The amended policy adopts the International Labor Organization’s definition of forced labor as work or service extracted from a person under the threat of a penalty and performed without voluntary consent.
Trade experts said the move represents a significant policy shift, creating a framework for future enforcement rather than imposing immediate restrictions.
The development comes amid heightened international efforts to eliminate forced-labor products from global supply chains. The United States has launched Section 301 investigations covering around 60 economies, including India, while proposing a 12.5% tariff on imports from India and most other countries under review. According to trade experts, the European Union and Pakistan are proposed to face a lower 10% tariff after introducing domestic measures to prohibit imports made using forced labor.
Against this backdrop, India’s latest notification is expected to strengthen its domestic regulatory framework and could improve its position in future trade negotiations and market-access discussions with key partners.
Globally, products such as cotton, textiles, solar-panel polysilicon, seafood, metals, batteries and electronics have been identified as sectors vulnerable to forced-labor risks, particularly in supply chains linked to China’s Xinjiang region. However, major economies continue to import significant volumes of such products, highlighting the practical challenges of enforcing forced-labor regulations across complex international supply chains.

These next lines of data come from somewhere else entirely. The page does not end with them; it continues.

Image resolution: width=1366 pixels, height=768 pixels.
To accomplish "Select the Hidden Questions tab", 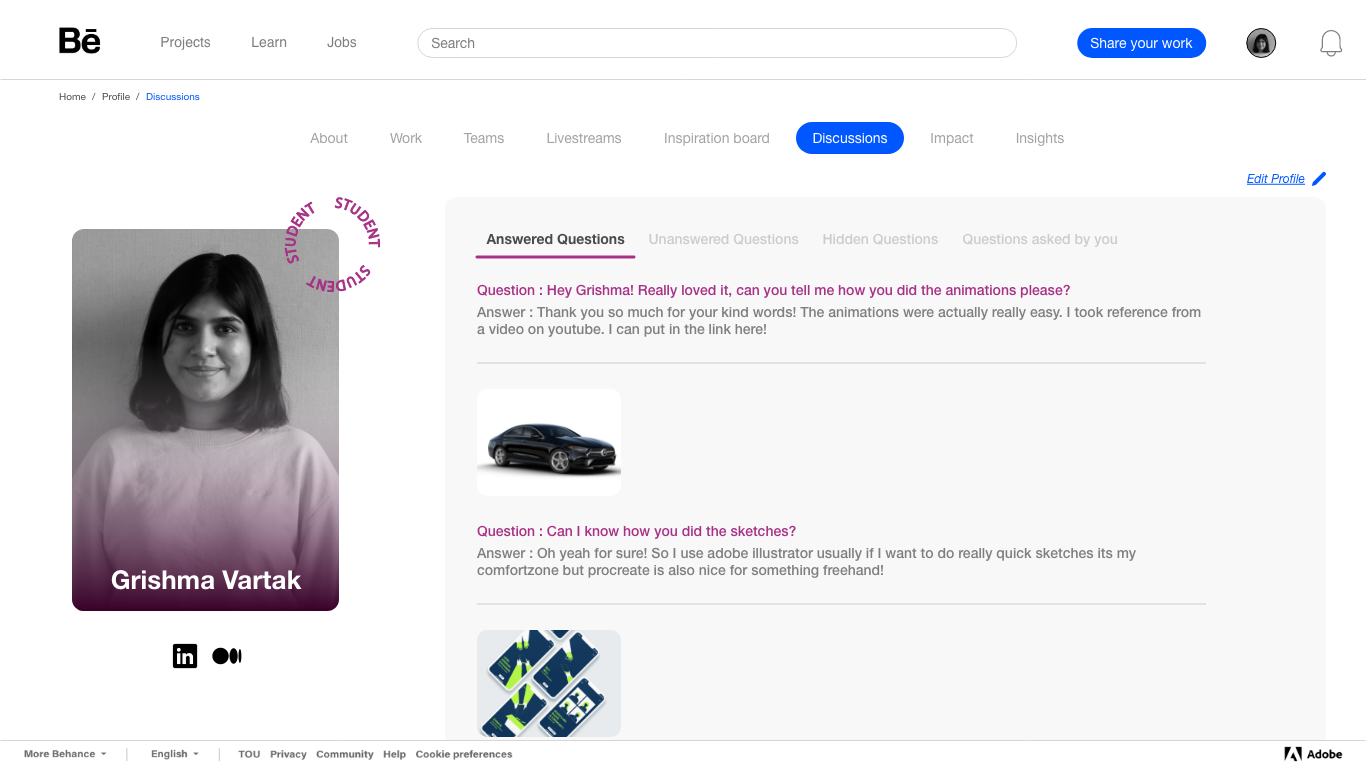I will [880, 239].
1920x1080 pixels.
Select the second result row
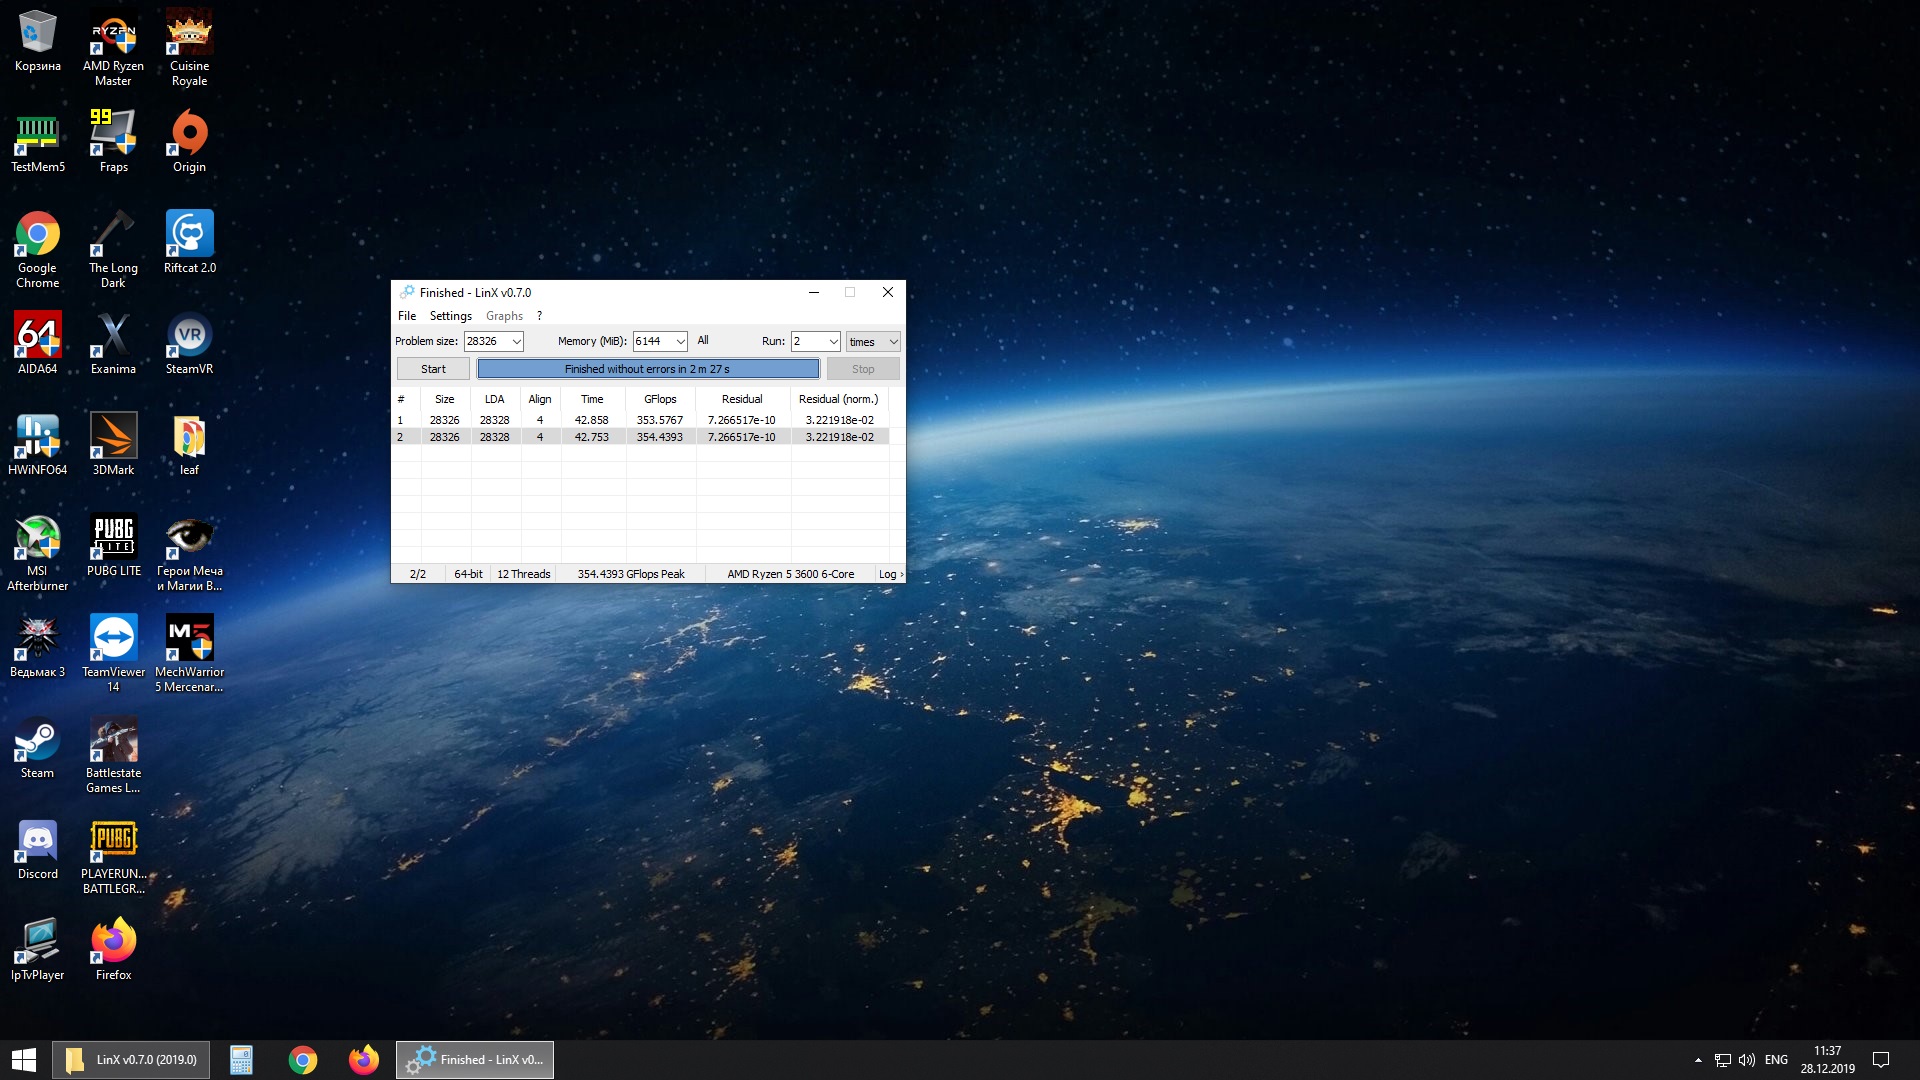(640, 437)
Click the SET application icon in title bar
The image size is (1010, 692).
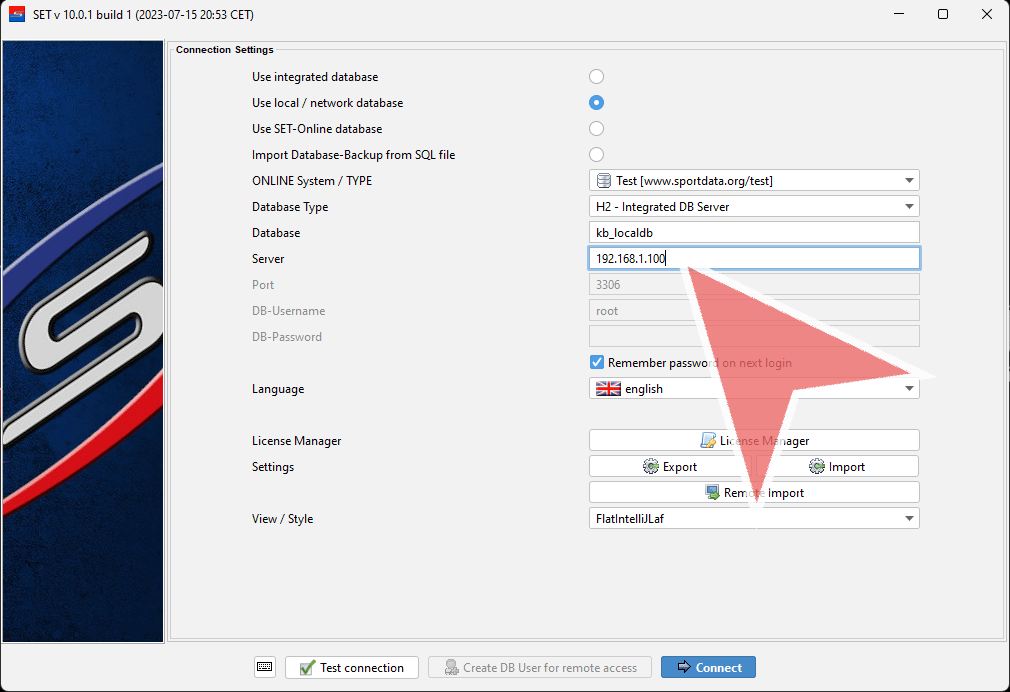pyautogui.click(x=17, y=14)
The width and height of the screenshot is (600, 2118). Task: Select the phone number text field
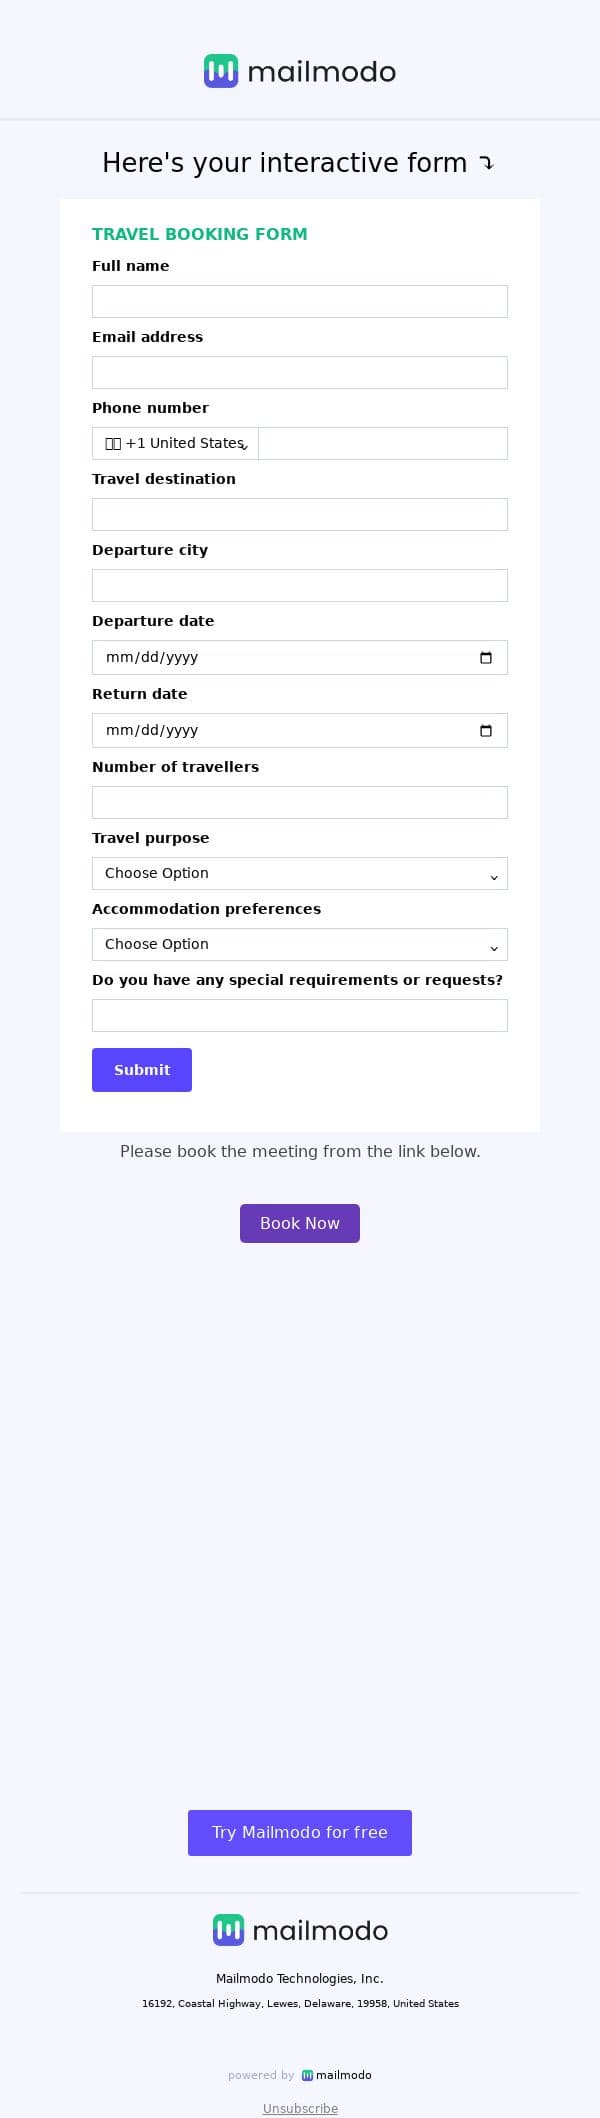(x=382, y=444)
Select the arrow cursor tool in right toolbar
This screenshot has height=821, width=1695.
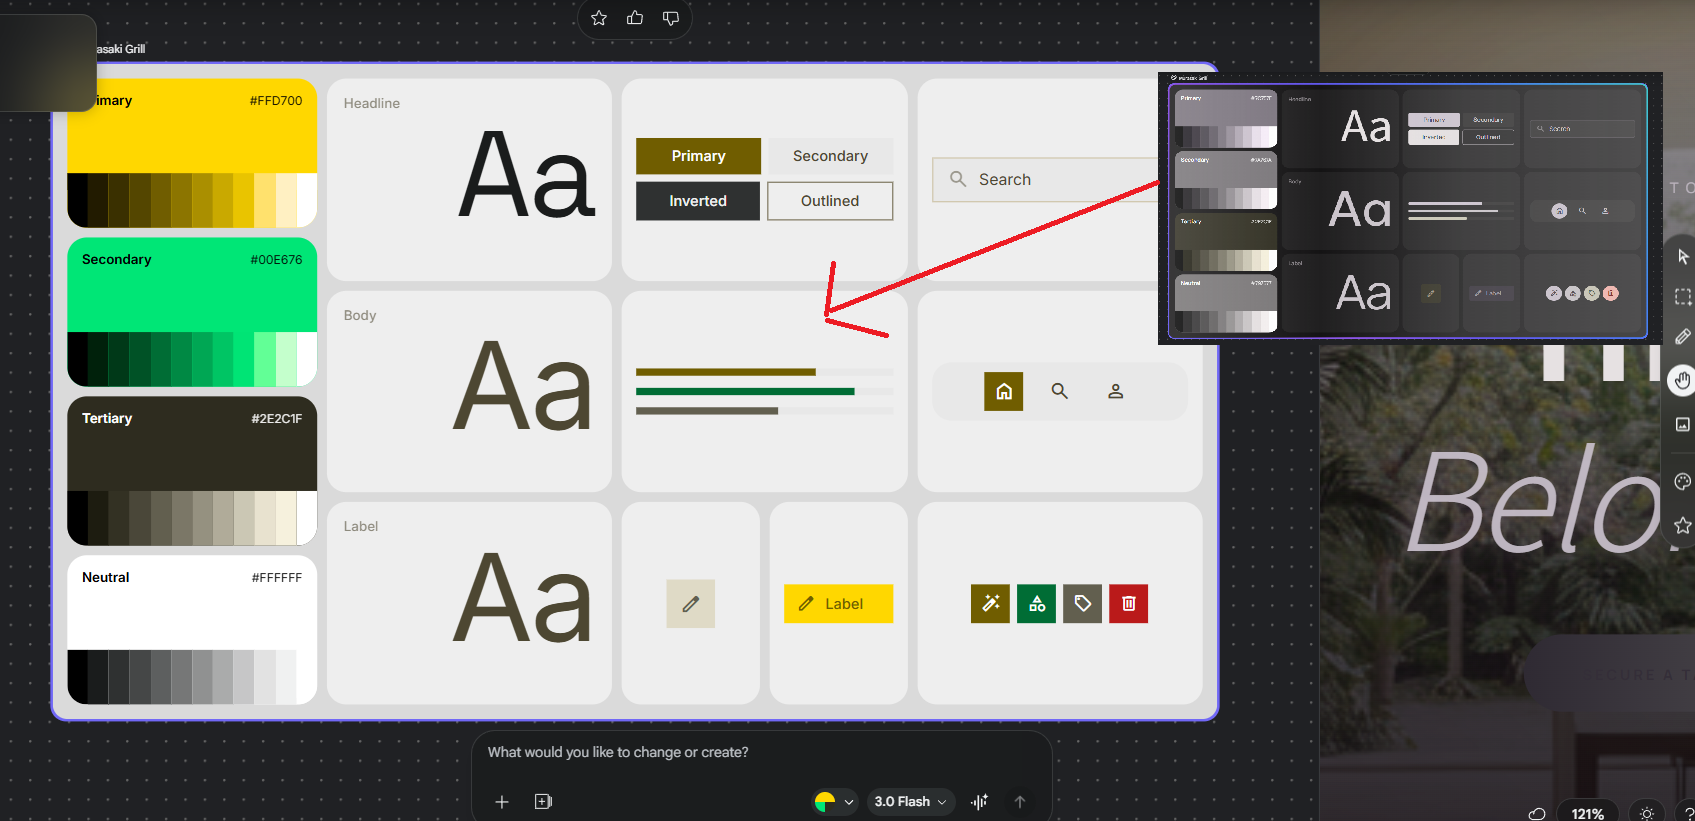[x=1683, y=257]
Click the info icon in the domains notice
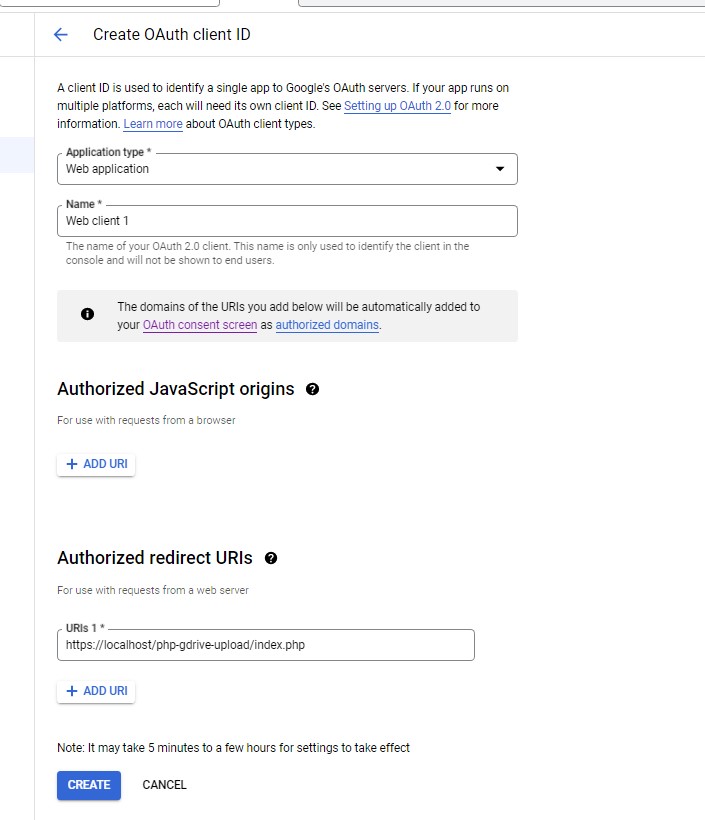The width and height of the screenshot is (705, 820). coord(87,314)
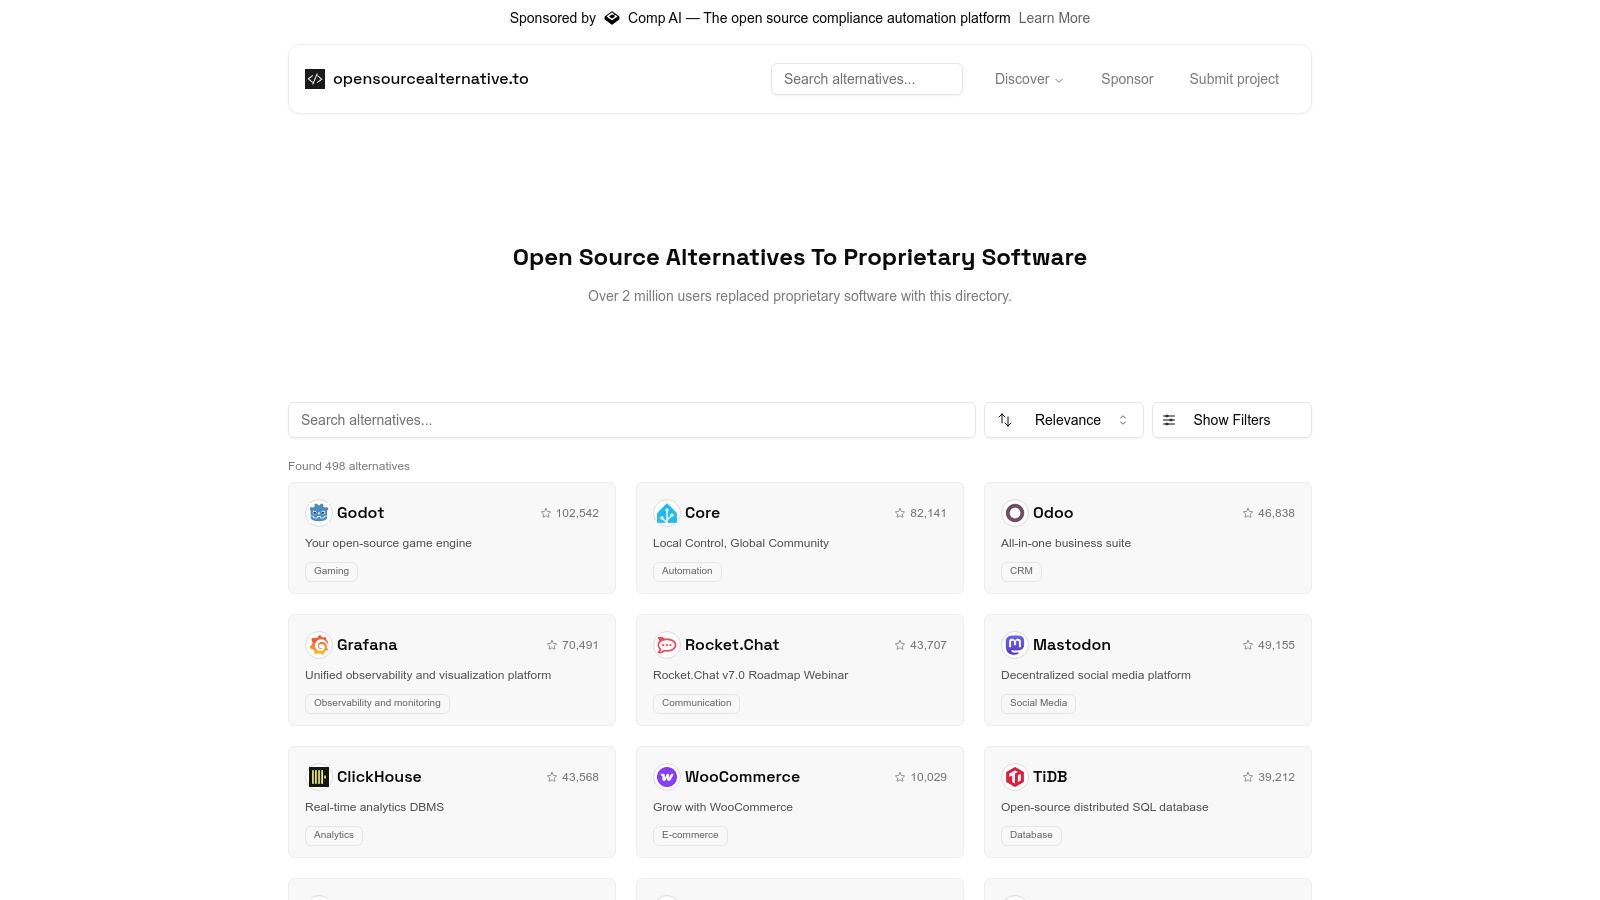Screen dimensions: 1600x900
Task: Click the Home Assistant Core icon
Action: tap(666, 513)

Ajay Srivastava, founder of the Global Trade Research Initiative (GTRI), said the notification was a “sensible first step” but cautioned that its success would ultimately depend on implementation.
“The real challenge is proving that a product is made with forced labor when production spans multiple countries and opaque supply chains,” Srivastava said. “The U.S. and the EU themselves continue to import significant volumes of products from China in sectors where forced-labor concerns have been raised, highlighting the practical and political limits of such measures.”
He said India should focus on developing robust traceability and due-diligence systems that safeguard legitimate trade while ensuring that forced-labor provisions do not become arbitrary non-tariff barriers.
Industry observers said the effectiveness of the new framework will depend on how investigations are conducted, the evidentiary standards adopted by the government, and the range of products eventually brought under import restrictions.